-演講時間: 114年7月8日(二) 15:00~16:30
-演講地點: E6-A203教室
-演講者: 郭宗杰講座教授 (南加大電機及計算機系)
-演講主題: Interpretable and Efficient Multimodal Learning
-摘要:
Conventional computer vision tasks rely on visual input, categorical labels, and bounding boxes. A recent trend is to consider multimodal inputs that contain images, videos, scene graphs, and captions. Multimodal learning, e.g., OpenAI’s CLIP (Contrastive Language–Image Pre-training), has received a lot of attention. Although large language models (LLMs) have impressive performance on multi-modal benchmarks. Their black-box nature and high training and inference costs are major challenges. My lab at USC has developed multimodal learning algorithms grounded in the Green Learning principle in the last three years. They are interpretable and efficient. They cluster heterogeneous multimodal data into homogeneous subgroups and then establish an interpretable and efficient mechanism to connect visual and textual data.
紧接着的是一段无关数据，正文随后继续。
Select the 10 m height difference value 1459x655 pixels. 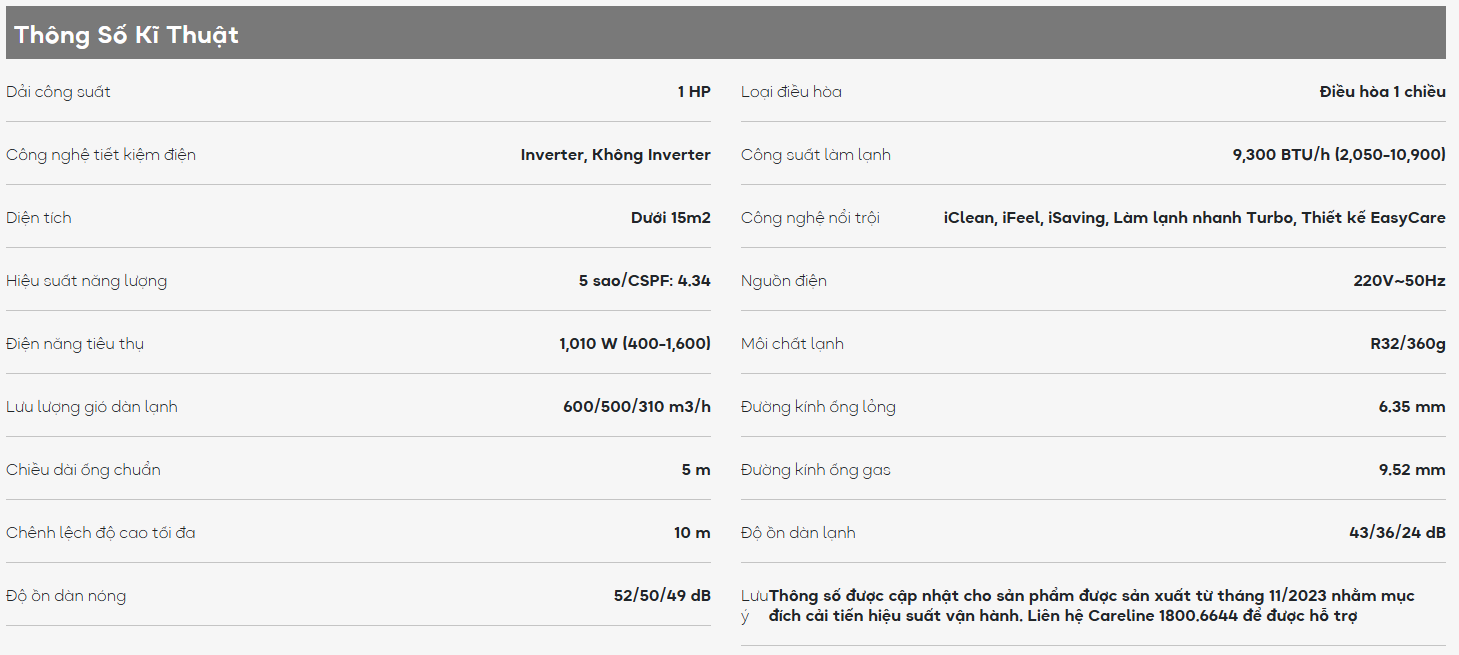pyautogui.click(x=692, y=533)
The modular design yields intermediate results with semantic meaning. The final decisions are made by aggregating conditional probabilities. Furthermore, subgroup inference eliminates the need to train complex large models that handle heterogeneous data simultaneously. I will illustrate the above-mentioned points using three examples. They are human-object-interaction (HOI) detection, image-text retrieval, and video-text retrieval.